■ What to do
Reproduce word for word the line holding "Given: Open the" and all lines after it in the data, through the end, leaving out pictures.
━━━ Source material ━━━
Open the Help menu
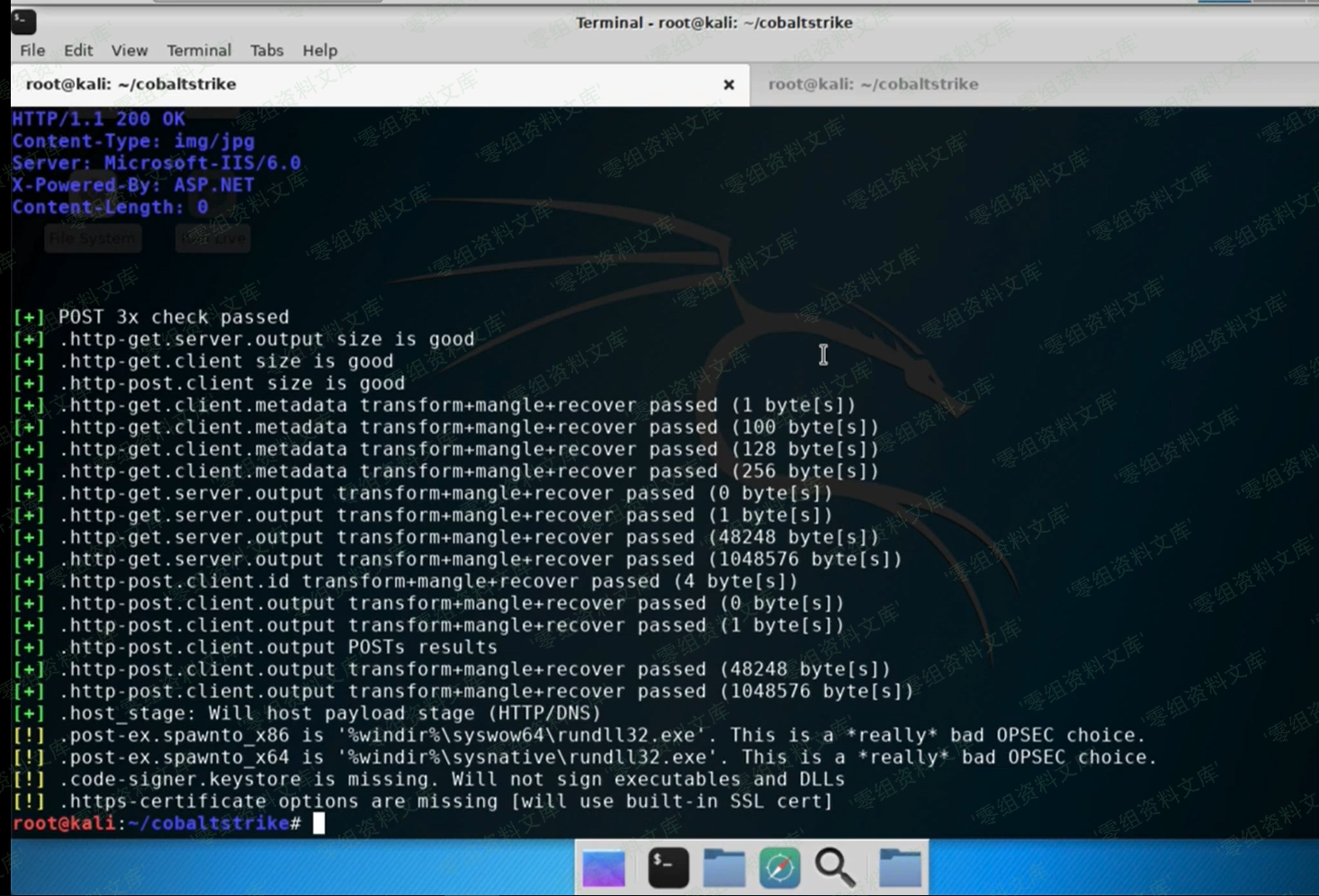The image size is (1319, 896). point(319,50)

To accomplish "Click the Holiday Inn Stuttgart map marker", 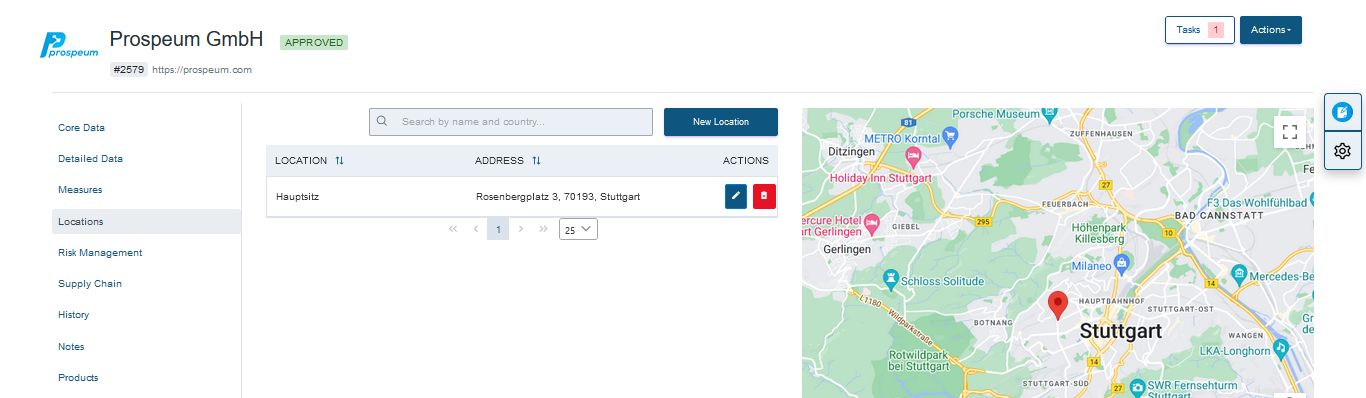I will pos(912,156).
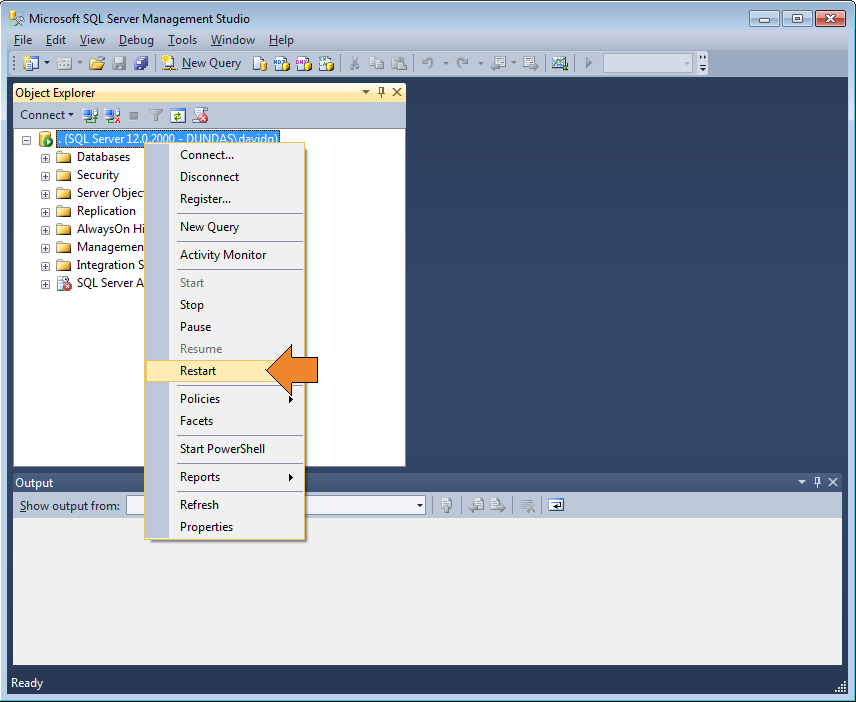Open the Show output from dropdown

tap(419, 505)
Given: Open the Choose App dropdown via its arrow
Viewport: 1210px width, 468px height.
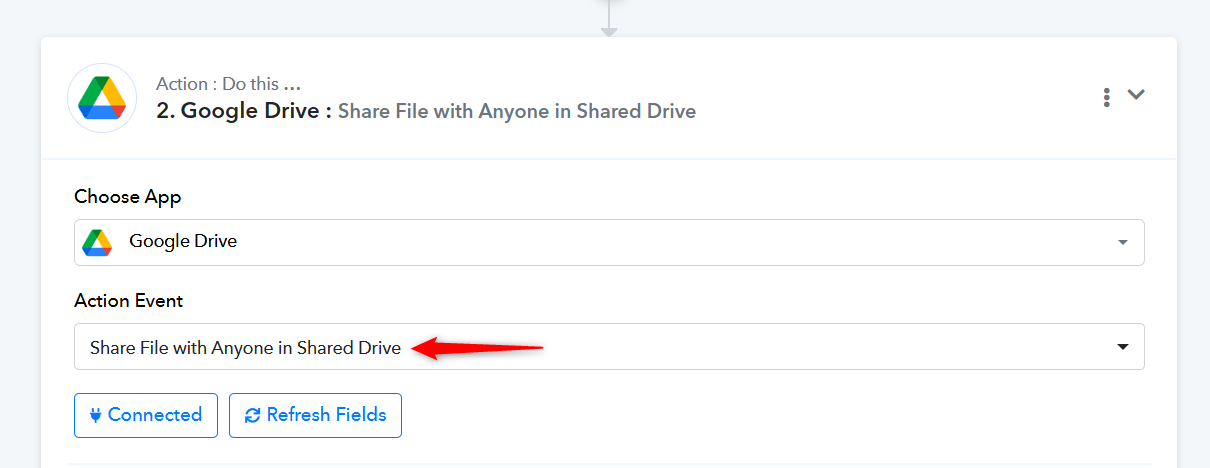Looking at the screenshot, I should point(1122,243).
━━━
■ Result of the task
Given: Open the Choose App dropdown via its arrow
Viewport: 1210px width, 468px height.
Looking at the screenshot, I should point(1122,243).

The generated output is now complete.